Hello, my question is after the simulation job is submitted, it shows three buttons "Abort", "Kill" and "Stop" on Altair Compute Console Solver View.  The attached is the screenshot.

 

I am not sure what is the difference between these three?  I think they are all used to stop the current simulation job?  

Thank you for any explanation. 

Best Answer

  • PaulAltair
    PaulAltair
    Altair Employee
    edited October 2022 Answer ✓

    Hi Paul,

     

    Thank you for your reply.  I do have NLOUT in the model but no h3d is available until the job is finished.

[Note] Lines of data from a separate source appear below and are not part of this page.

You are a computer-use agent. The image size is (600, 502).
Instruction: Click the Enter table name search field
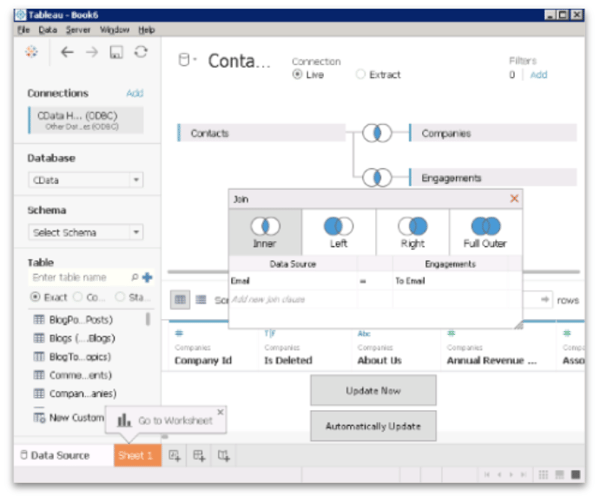80,277
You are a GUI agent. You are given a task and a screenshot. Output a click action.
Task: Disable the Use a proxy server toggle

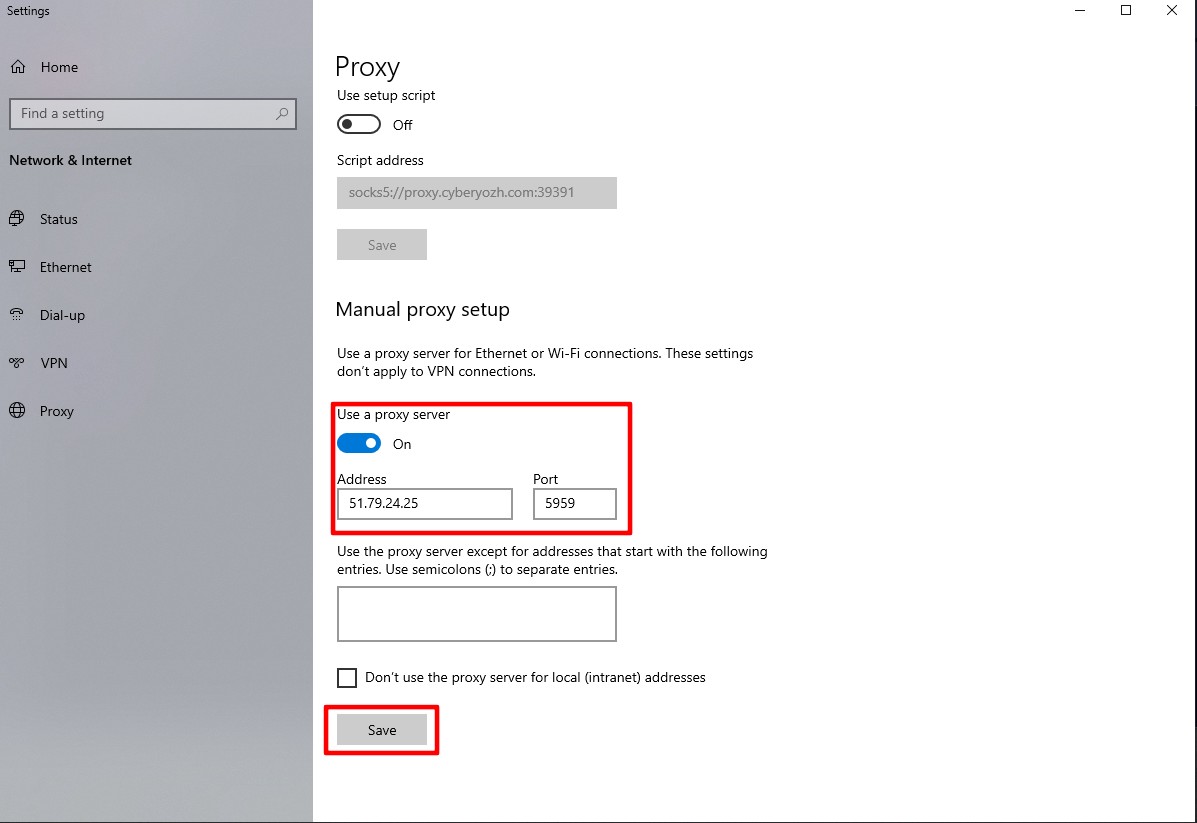tap(359, 444)
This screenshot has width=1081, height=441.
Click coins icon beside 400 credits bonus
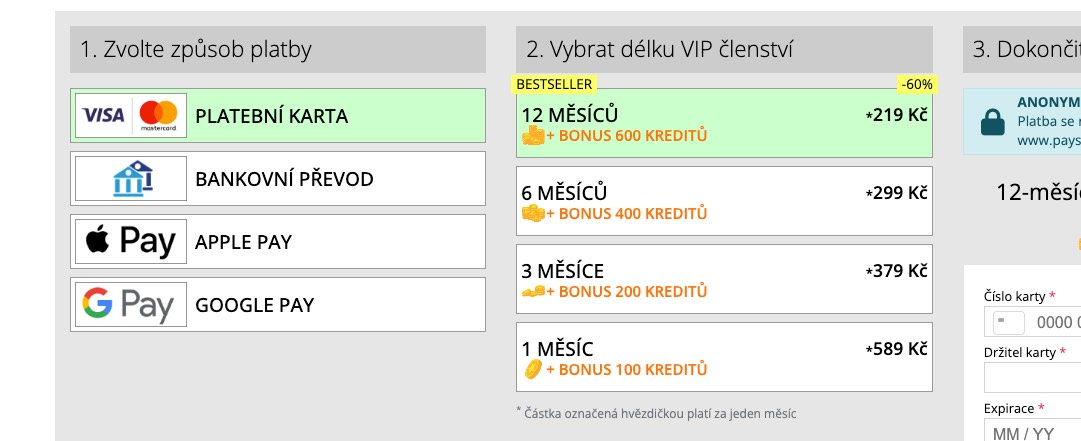click(x=533, y=213)
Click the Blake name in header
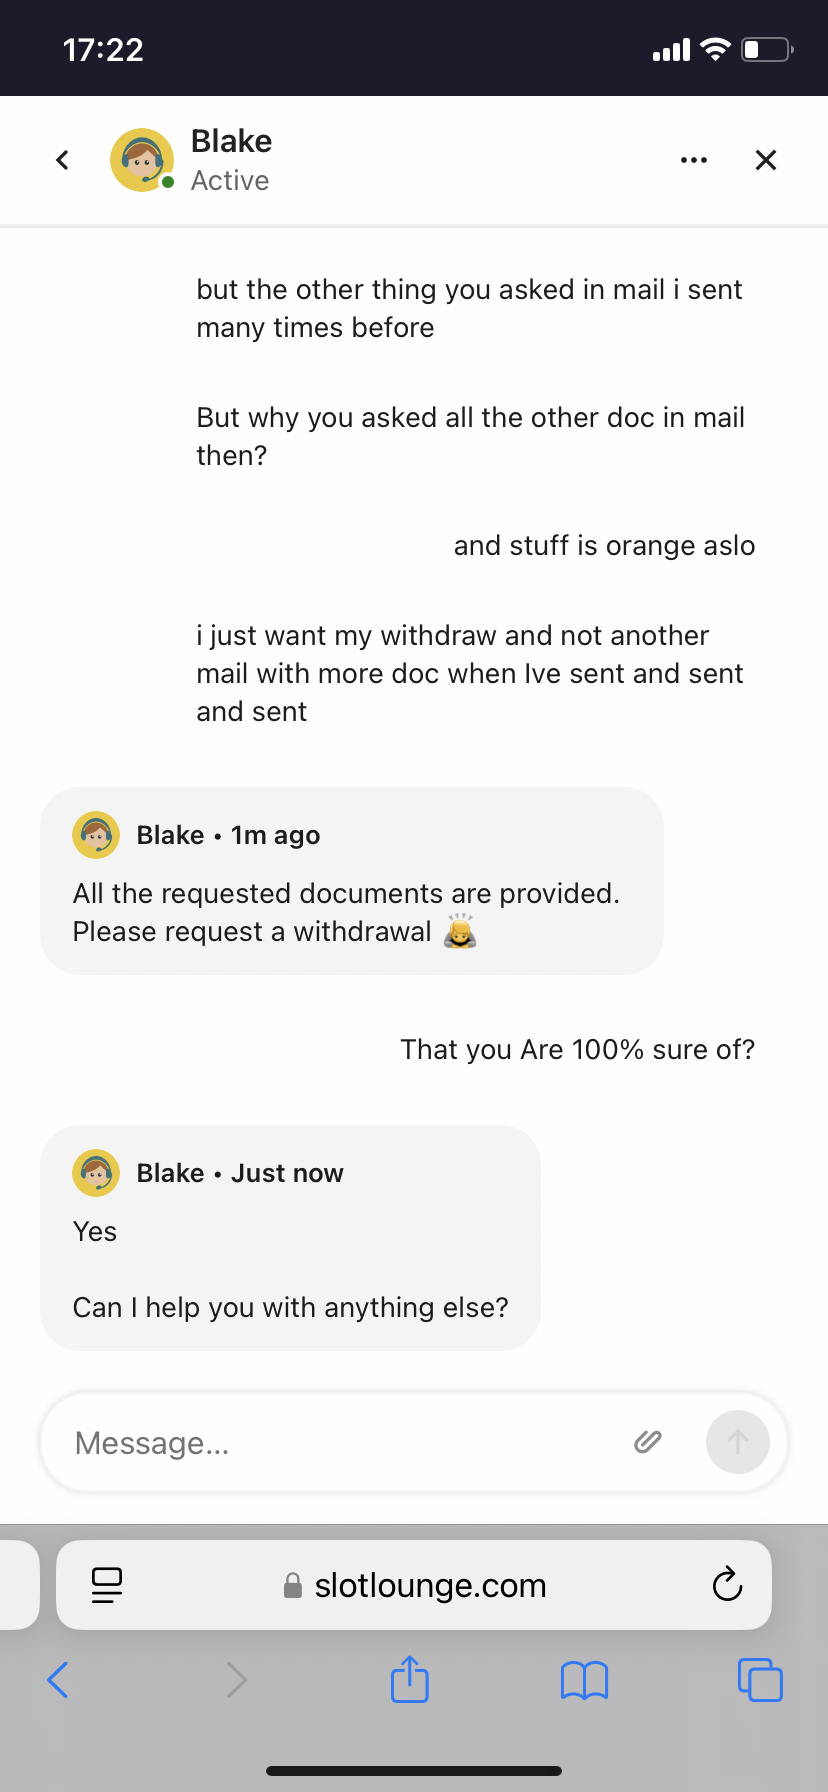Image resolution: width=828 pixels, height=1792 pixels. (231, 142)
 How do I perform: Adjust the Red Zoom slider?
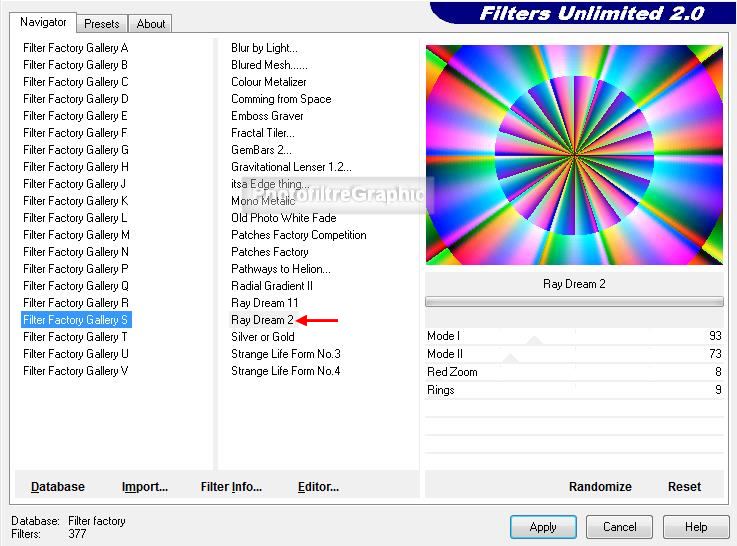pyautogui.click(x=574, y=372)
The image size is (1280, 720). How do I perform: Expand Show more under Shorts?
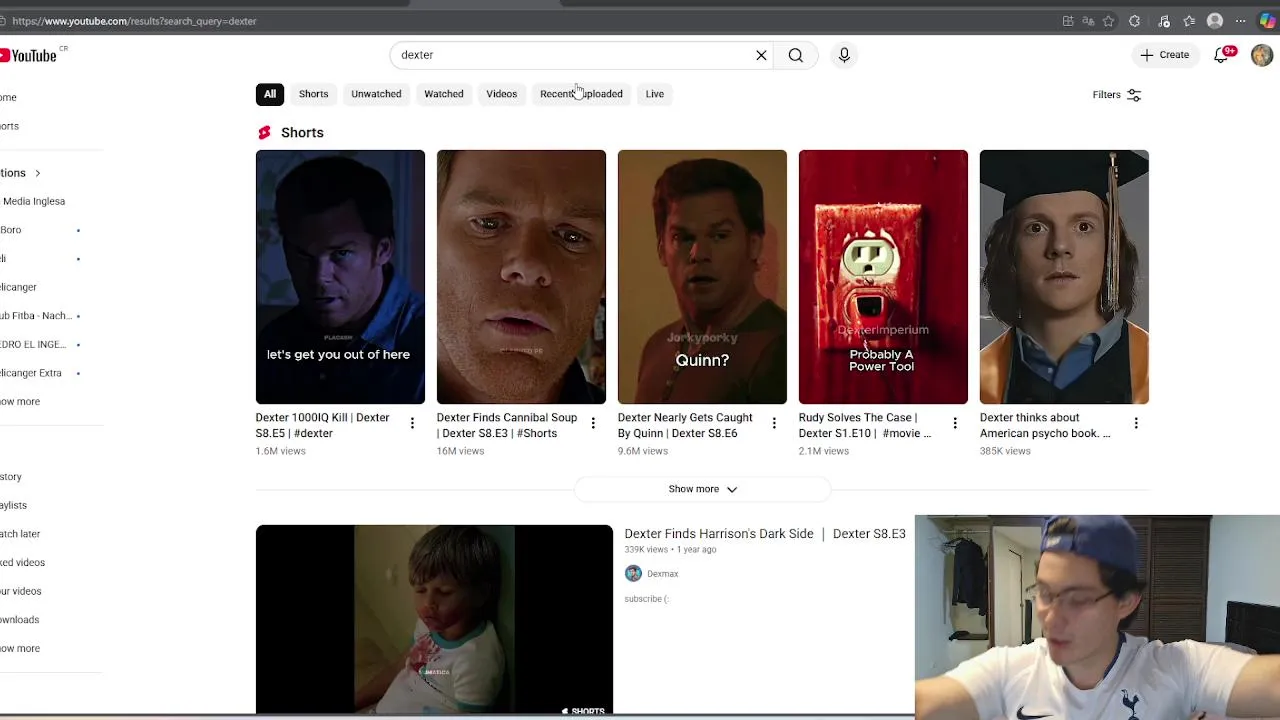pyautogui.click(x=702, y=489)
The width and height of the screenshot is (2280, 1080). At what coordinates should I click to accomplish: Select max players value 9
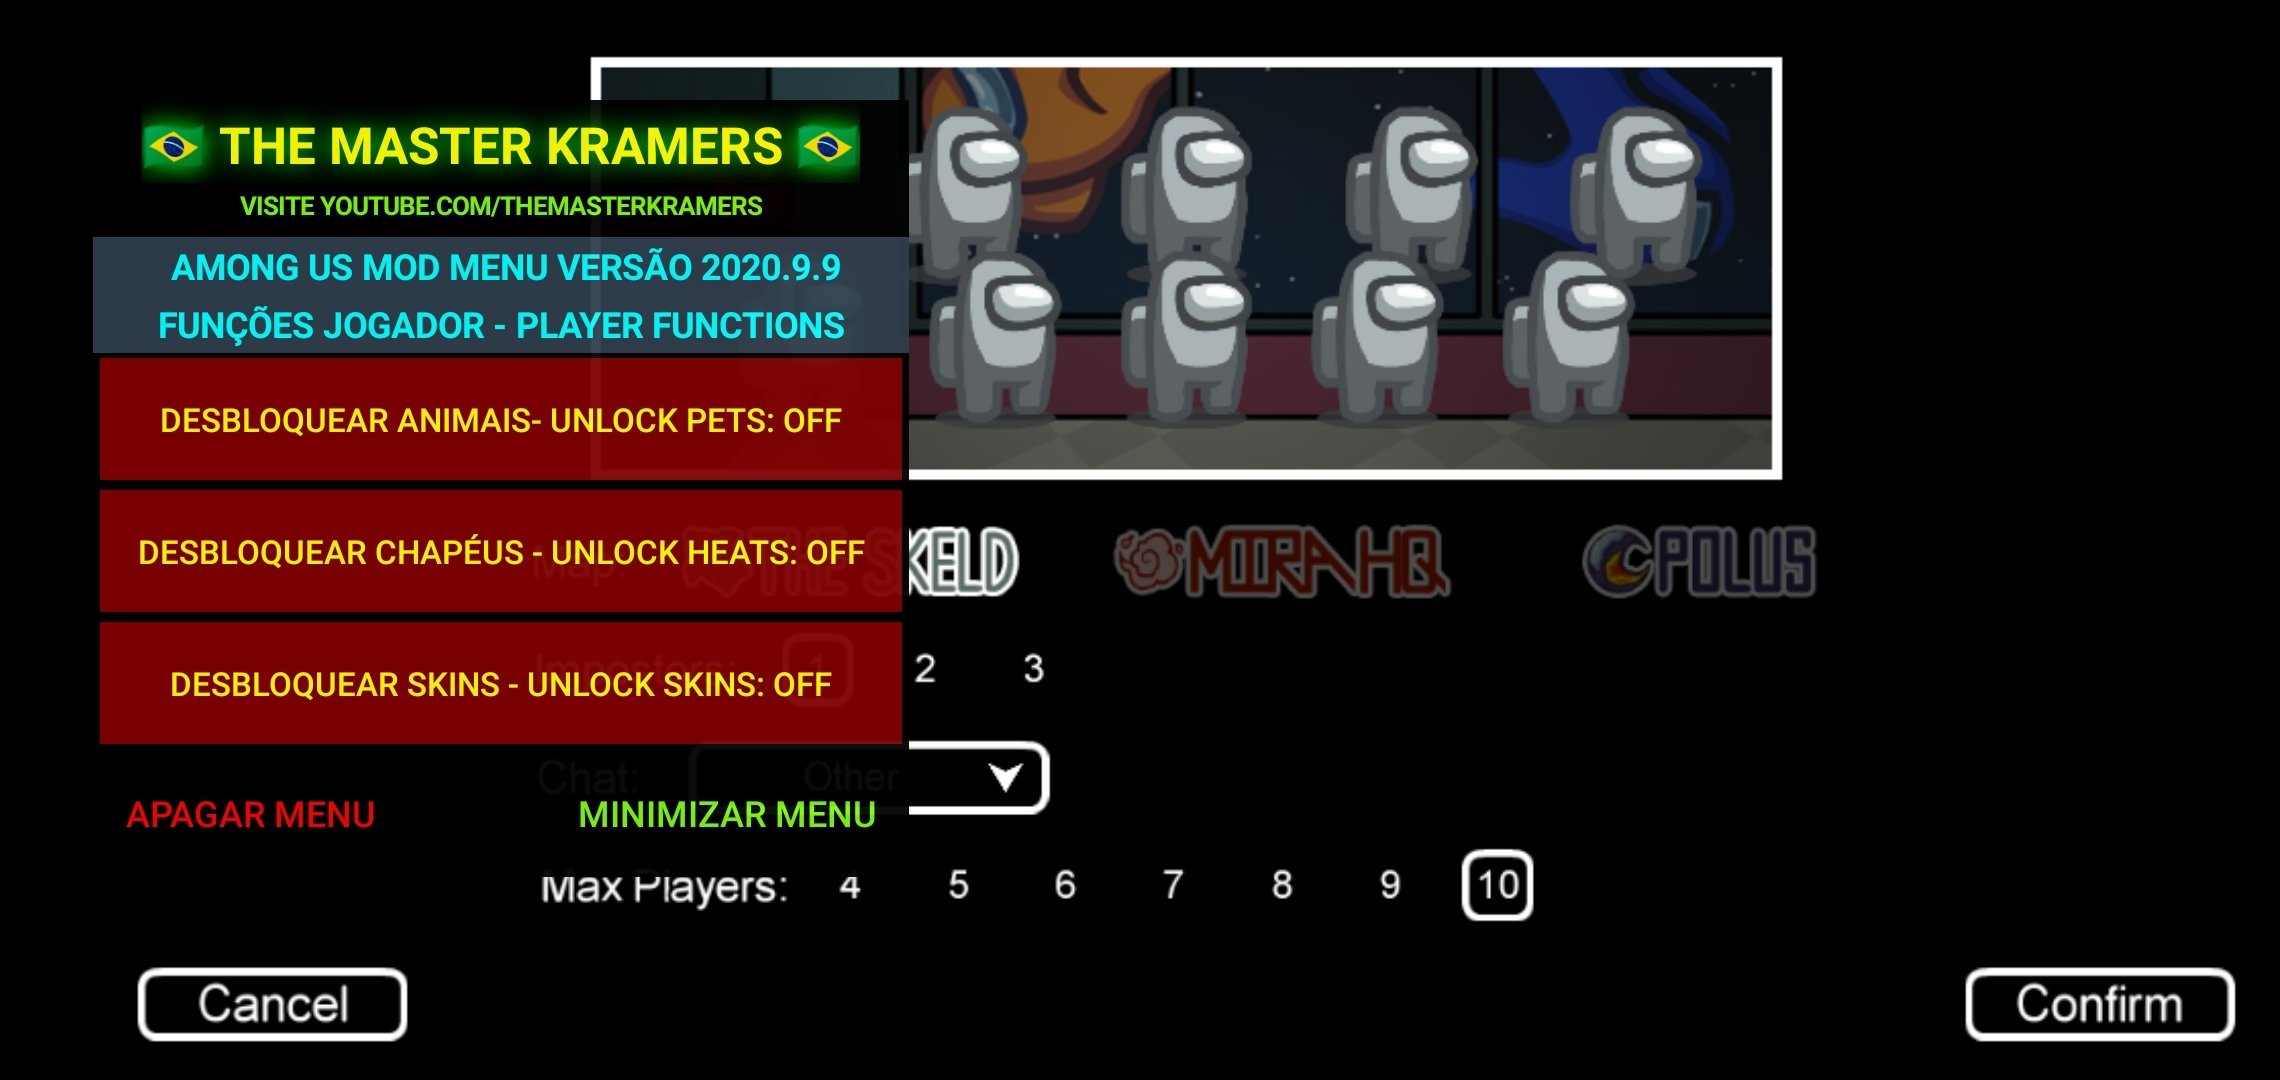pyautogui.click(x=1387, y=884)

    After the job is finished, we can access multiple convergent increment in h3d because of the NLOUT card.

     

    If "Stop" is for optimization, then possibly "Kill" is the one for nonlinear analysis.  I will try and experiment.

     

    Thank you.

    For Optistruct, Like Radioss, 'Kill' stops the job but doesn't produce output, which isn't what you want I don't think?

    And if you don't have intermediate results for your NLOUT, you can ask for those, see below.

    Tips that may help:

    To get output from your current running run:

    1: save a file called 'yourjobname.osquit' in the run directory, this will terminate the job right there (even in the middle of an increment) and write h3d file up to where it is completed so far

     

    To get h3d while job is running: (I think you just have the minimum default NLOUT request at the moment where it writes only at the end?)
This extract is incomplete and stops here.